One of Britain's most prestigious modern art galleries has been thrown into the middle of a bitter staffing crisis after employees took a confidence vote in its director.

The Institute of Contemporary Arts is struggling to make salary savings of £1m after it was badly hit by the recession and there has been internal criticism over how its director, Ekow Eshun, has handled the crisis.

The ICA recently received a special £1.2m grant from the Arts Council to help it ride out the economic storm. But staff are angry that redundancies will be needed to make the savings.

Last month they took an electronic vote of confidence in Mr Eshun. At a later union meeting staff decided not to count the results but it clearly indicates that a significant proportion of the staff have little faith in senior management.

The vote came as it emerged that one of the ICA's leading luminaries, director of exhibitions Mark Sladen, took redundancy after clashing with BBC creative director and ICA chairman Alan Yentob.
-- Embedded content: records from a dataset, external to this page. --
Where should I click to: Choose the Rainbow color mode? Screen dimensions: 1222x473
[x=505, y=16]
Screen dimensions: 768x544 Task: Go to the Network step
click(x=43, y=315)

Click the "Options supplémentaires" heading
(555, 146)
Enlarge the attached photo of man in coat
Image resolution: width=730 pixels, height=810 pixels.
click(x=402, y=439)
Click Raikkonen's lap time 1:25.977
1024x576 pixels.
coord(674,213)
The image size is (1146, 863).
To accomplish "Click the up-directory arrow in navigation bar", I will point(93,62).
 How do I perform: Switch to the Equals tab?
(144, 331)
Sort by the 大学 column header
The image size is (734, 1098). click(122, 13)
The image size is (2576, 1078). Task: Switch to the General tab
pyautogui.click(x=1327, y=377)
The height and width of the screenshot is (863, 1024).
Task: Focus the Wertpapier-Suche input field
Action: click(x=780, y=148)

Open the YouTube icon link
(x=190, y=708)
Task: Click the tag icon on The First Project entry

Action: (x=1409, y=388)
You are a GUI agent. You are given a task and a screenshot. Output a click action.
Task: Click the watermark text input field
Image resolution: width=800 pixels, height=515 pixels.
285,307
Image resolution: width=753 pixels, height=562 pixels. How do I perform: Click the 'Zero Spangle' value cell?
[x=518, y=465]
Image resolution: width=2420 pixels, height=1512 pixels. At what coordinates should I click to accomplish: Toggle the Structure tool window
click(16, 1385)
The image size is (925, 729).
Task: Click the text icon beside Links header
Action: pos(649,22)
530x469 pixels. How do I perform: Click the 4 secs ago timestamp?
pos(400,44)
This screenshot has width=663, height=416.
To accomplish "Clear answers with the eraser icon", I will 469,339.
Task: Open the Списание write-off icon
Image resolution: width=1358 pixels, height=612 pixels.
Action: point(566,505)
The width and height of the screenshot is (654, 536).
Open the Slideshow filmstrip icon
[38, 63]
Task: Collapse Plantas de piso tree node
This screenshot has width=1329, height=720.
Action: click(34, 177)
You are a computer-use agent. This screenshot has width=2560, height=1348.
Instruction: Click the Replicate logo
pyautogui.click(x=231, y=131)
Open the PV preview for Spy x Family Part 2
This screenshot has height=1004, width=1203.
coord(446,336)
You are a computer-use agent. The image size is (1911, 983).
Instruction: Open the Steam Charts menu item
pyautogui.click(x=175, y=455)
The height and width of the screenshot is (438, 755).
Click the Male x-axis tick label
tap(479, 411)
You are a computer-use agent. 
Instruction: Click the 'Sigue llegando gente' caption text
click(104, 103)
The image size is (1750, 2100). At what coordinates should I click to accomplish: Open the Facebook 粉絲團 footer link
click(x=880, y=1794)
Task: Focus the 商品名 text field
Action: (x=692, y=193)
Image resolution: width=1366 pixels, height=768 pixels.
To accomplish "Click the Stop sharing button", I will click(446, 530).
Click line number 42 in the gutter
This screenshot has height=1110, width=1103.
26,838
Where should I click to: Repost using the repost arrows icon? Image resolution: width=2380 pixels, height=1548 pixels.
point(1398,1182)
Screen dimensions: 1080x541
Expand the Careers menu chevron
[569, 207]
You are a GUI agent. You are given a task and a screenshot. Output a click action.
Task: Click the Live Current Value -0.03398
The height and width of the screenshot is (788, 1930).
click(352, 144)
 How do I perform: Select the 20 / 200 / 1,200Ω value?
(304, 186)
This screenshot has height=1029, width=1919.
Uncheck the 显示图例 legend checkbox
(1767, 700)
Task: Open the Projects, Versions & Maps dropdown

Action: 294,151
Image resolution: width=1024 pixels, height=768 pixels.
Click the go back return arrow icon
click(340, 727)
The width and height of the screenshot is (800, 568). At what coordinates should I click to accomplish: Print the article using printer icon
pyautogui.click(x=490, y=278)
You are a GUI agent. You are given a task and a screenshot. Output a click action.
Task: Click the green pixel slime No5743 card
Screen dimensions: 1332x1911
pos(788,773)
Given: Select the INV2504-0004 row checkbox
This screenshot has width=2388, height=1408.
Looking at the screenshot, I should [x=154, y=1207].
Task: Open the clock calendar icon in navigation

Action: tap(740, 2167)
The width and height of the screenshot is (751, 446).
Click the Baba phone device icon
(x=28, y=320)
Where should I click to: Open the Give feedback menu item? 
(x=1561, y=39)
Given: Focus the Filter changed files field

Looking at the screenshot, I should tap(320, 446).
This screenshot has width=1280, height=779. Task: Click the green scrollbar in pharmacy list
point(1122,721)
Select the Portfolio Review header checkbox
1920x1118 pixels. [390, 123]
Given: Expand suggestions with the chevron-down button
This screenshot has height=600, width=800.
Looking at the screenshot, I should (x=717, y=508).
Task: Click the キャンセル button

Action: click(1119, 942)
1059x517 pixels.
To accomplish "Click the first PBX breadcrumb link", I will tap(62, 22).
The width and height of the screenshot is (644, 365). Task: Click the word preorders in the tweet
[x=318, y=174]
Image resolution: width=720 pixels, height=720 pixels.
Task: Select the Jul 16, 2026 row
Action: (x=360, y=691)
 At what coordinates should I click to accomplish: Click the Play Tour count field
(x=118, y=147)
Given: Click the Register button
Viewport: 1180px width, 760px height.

As part of the restructuring process Mr Sladen had been asked to re-apply for the position of director of programmes, an expanded role that would have merged his old position with new responsibilities in order to cut costs.

Mr Sladen told Mr Yentob that he would only be willing to continue working for the ICA if Mr Eshun resigned. In an email sent on 17 February, seen by The Guardian newspaper, Mr Sladen announced to colleagues that taking redundancy because Mr Yentob was continuing to back Mr Eshun. "Alan told me he is supporting Ekow and that the latter is not intending to resign," he reportedly wrote. "So I will be serving out my remaining notice and leaving in late April."

A spokesman for the ICA last night confirmed that Mr Sladen was leaving the gallery but said his departure was part of the restructure. They also confirmed that a vote had taken place, but that because the results had not been made public it did not constitute a vote of no confidence.

"For all we know it could be a vote of confidence," she said.